I had a useful and fairly frank exchange of views with the Secretary of State for Foreign Affairs (Campinos) today.
- After developing the theme of the mutuality of our interests in a number of fields I turned the conversation to decolonisation in Nepal and Timor in particular. I said I understood there had been contacts between the Portuguese and Indonesian Governments on the future of Timor and we welcomed this. We also wanted to keep in close touch with the Portuguese Government on this question. I asked Campinos for his views on Timor.
- Campinos replied that whilst the Portuguese Government welcomed the interest and advice of friendly governments such as the Australian and Indonesian, it was important to remember that Timor was a Portuguese problem. Portugal's principal objective was to ensure that the Timorese were given the opportunity for a genuine act of free choice. The Portuguese Government would not welcome interference by Indonesia or anyone else. Although some sections of the Timorese community seemed to favour incorporation into Indonesia, there was also considerable opposition in Timor to this. There were religious and cultural differences. Ma[n]y Timorese were Christians and had absorbed Western cultural values. He cited the three options open to Timor and said that the choice was a matter for the Timorese.
- I asked Campinos about their talks with the Indonesians and about prospects for establishing diplomatic relations. On the latter point he said that nothing was settled. A senior Indonesian official (unnamed) would visit Lisbon shortly to discuss the matter, but the visit would be kept secret. On the first point, their talks so far had provided an opportunity to explain Portuguese thinking (presumably on the lines indicated above).
Campinos said they had noted statements made in Jakarta after Mr Whitlam's visit and asked me for our assessment of the Indonesian position.

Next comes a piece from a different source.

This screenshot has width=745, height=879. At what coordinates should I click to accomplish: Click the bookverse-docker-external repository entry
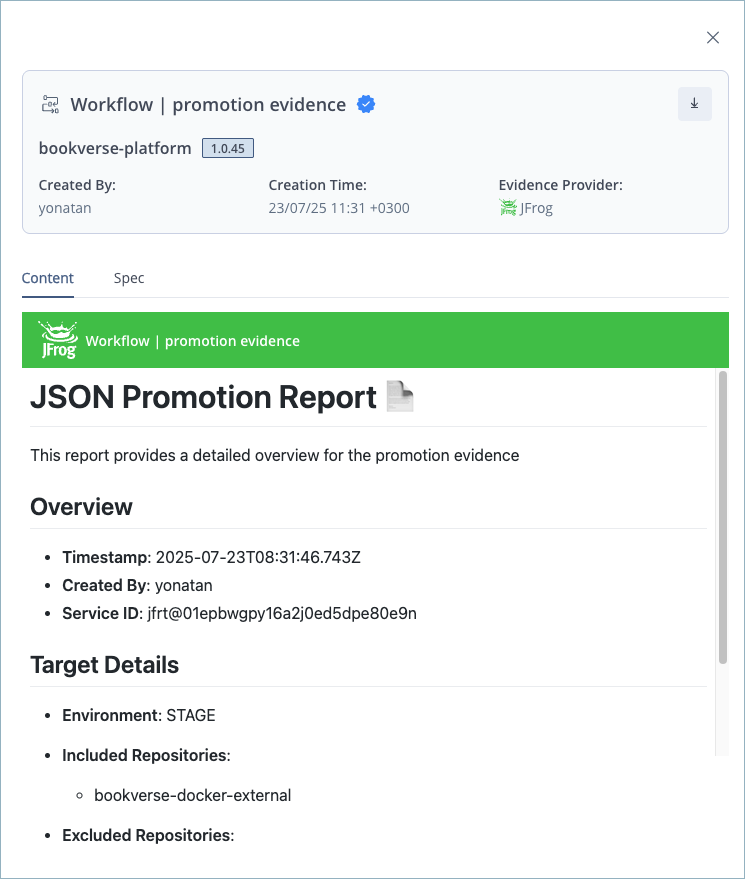tap(192, 795)
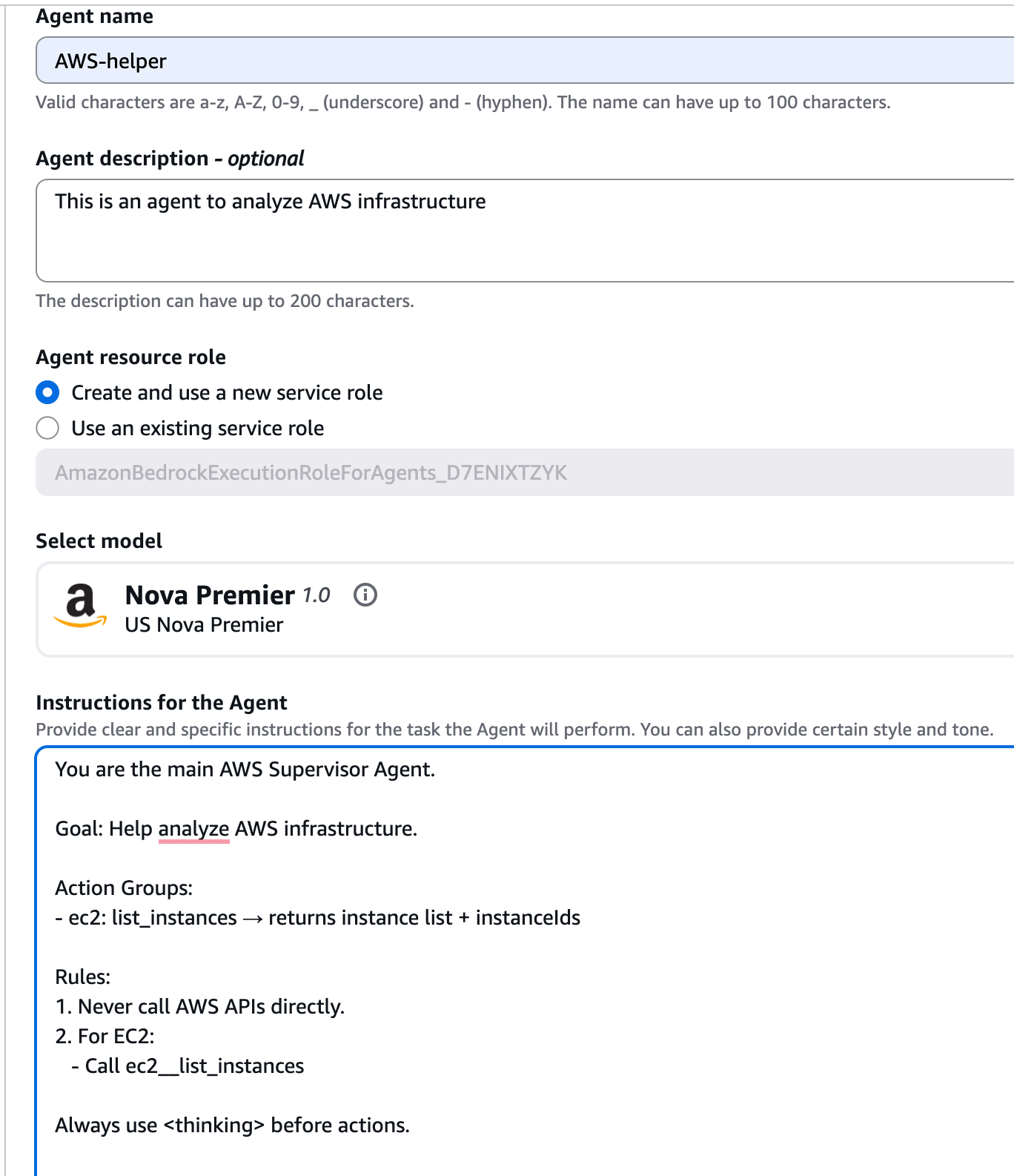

I said it was possible to detect differences in the views of Indonesian leaders on Timor but Indonesia did share a common concern with Australia that Timor should not become an area of political instability in the region. President Suharto also shares our view that an act of self determination in Timor would have to be internationally acceptable.
- Campinos asked me about Australia's attitude. I said we were on common ground on the self-determination issue. Public opinion in Australia would react adversely to any suggestion of a 'deal' being arranged over the heads of the Timorese. Of the various options independence would be economically doubtful and carried political dangers. Association with Portugal meant a continued economic burden for Lisbon. We therefore considered that incorporation into Indonesia was probably in the best interests of all concerned and we would therefore welcome any such decision by the Timorese. But I stressed that the decision would have to be a genuine act of friendship.1
You will note that there are significant difference[s] both in tone and content, between Campinos' views as outlined above and his talks with Indonesian officials as reported by Furlonger. At no stage did he indicate that he saw any virtue (on the contrary) in incorporation with Indonesia. The stress was on the point that it was a Portuguese problem and equally clear that he did not want any interference by Jakarta; even on the question of diplomatic relations 'nothing was decided'.
- Despite his initial fairly hard line, Campinos was very agreeable to me personally and I think sincere in his professions of wanting a good relationship with Australia. But he is clearly suspicious of Indonesian motives and it is equally clear that there is considerably less understanding between Lisbon and Jakarta than Harry Tjan would have us believe.
- We should also bear in mind that as Deputy Leader of the Socialist Party and a protegee of Soares, Campinos's views are likely to carry considerable weight when framing Portuguese policy.